DIRECTIONS FOR THIS TASK
Repeat exactly the lines below, from the line containing "Instruction: Open the" through the last line, both included. Leave out any pictures.

DATA FOR THIS EXERCISE

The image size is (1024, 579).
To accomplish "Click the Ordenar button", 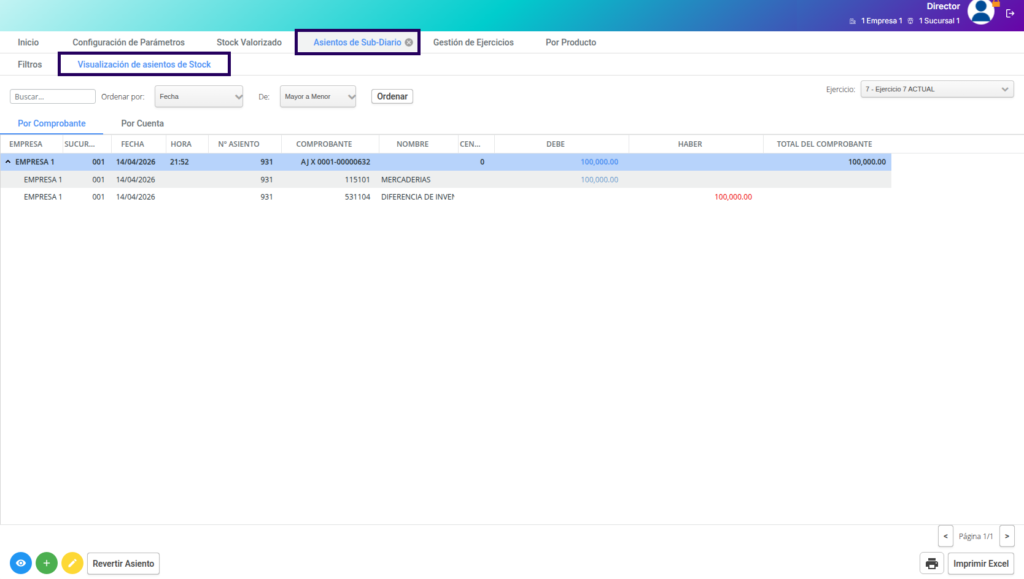I will tap(392, 97).
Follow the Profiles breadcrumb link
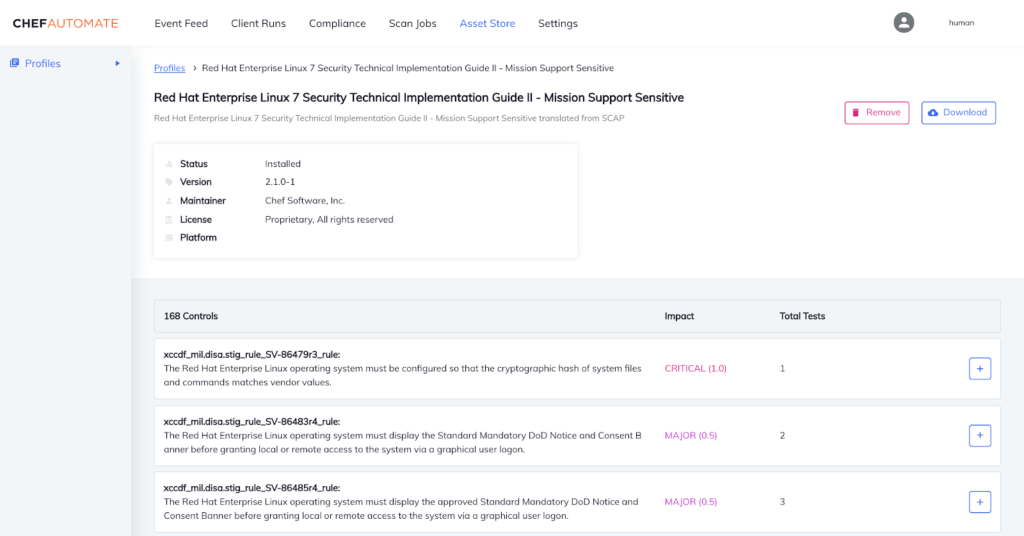This screenshot has width=1024, height=536. point(169,68)
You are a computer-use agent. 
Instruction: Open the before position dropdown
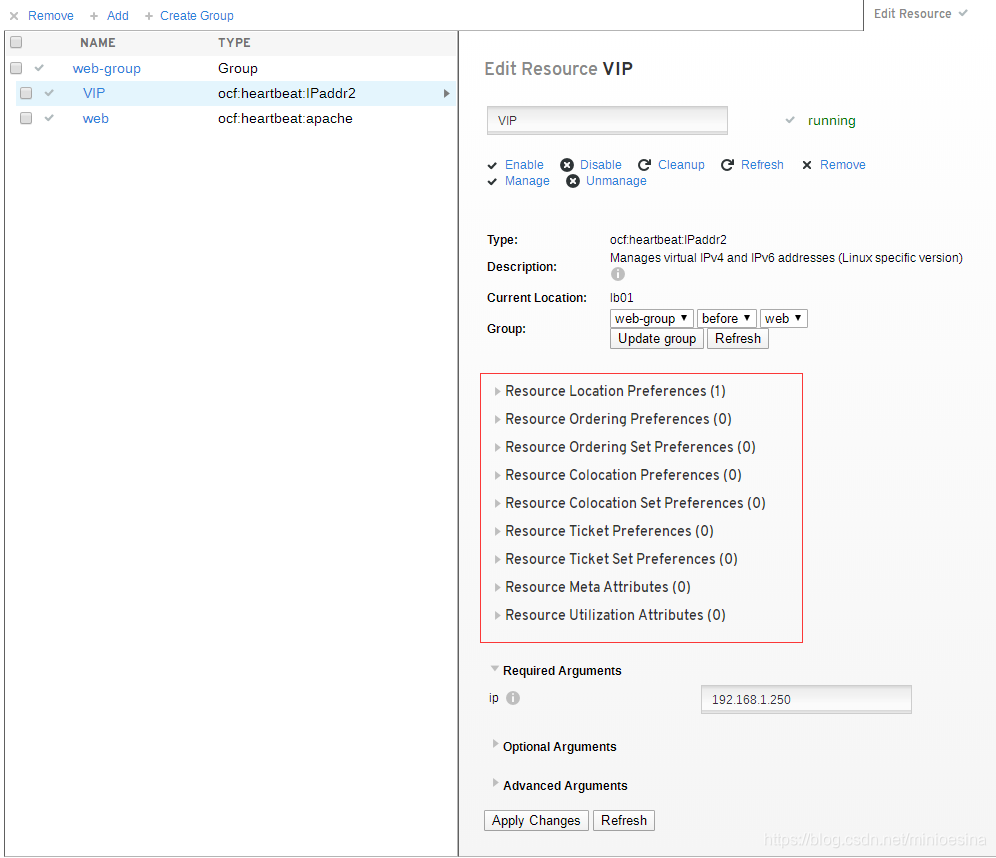[x=726, y=318]
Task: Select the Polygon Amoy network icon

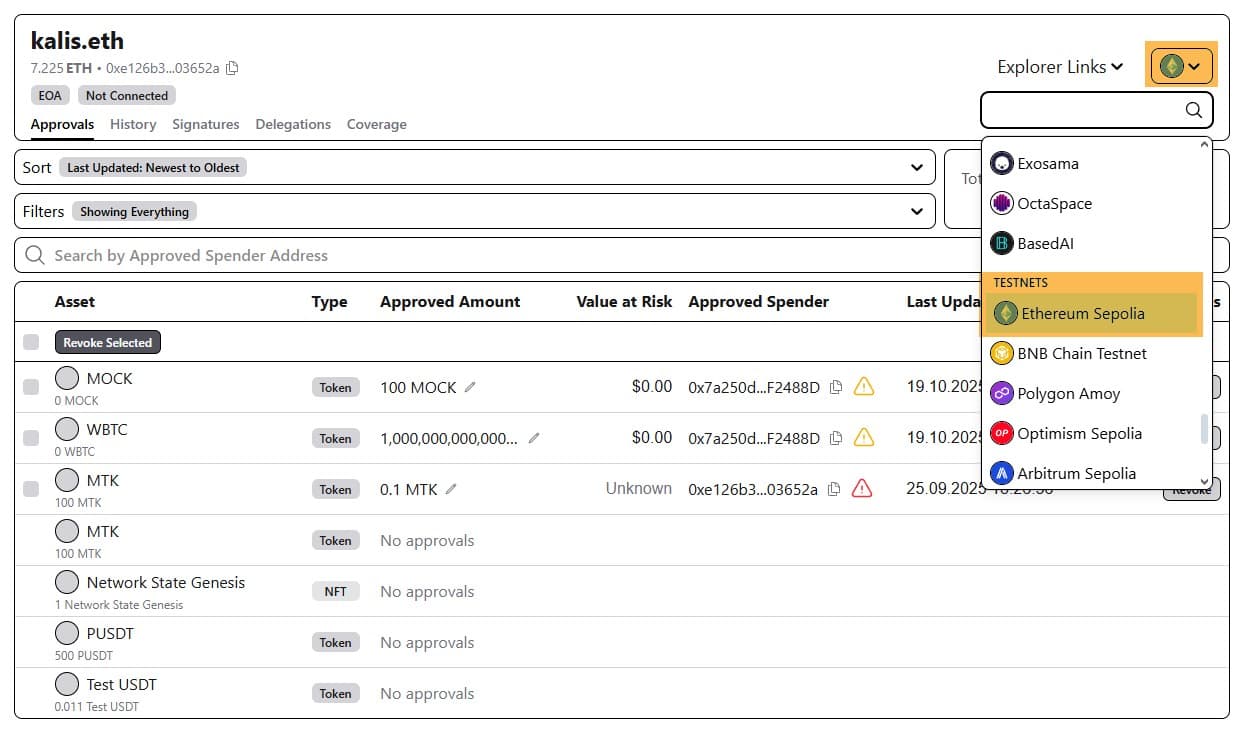Action: pyautogui.click(x=1001, y=393)
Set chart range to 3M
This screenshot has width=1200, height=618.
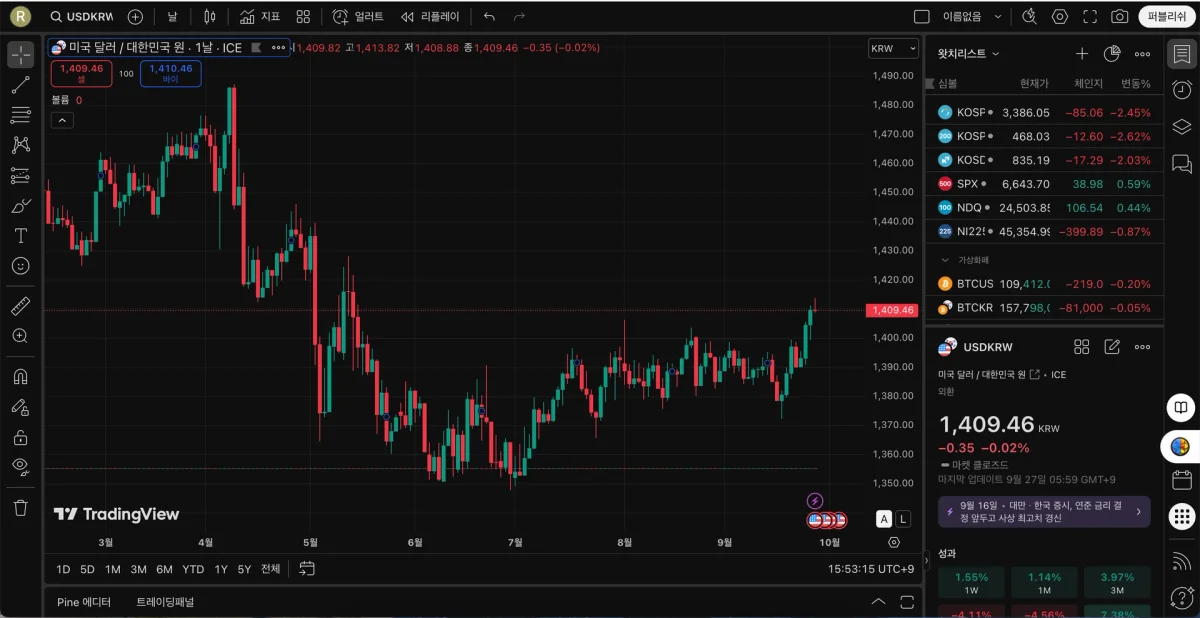click(138, 569)
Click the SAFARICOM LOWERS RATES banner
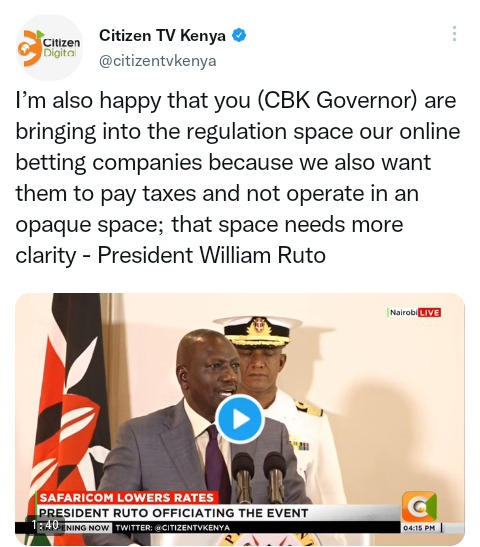Viewport: 480px width, 547px height. [127, 497]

TASK RESULT
Instruction: Open the before position dropdown
[x=726, y=318]
Task: Select the Polygon Amoy network icon

Action: pyautogui.click(x=1001, y=393)
Set chart range to 3M
This screenshot has width=1200, height=618.
click(138, 569)
Click the SAFARICOM LOWERS RATES banner
Viewport: 480px width, 547px height. [127, 497]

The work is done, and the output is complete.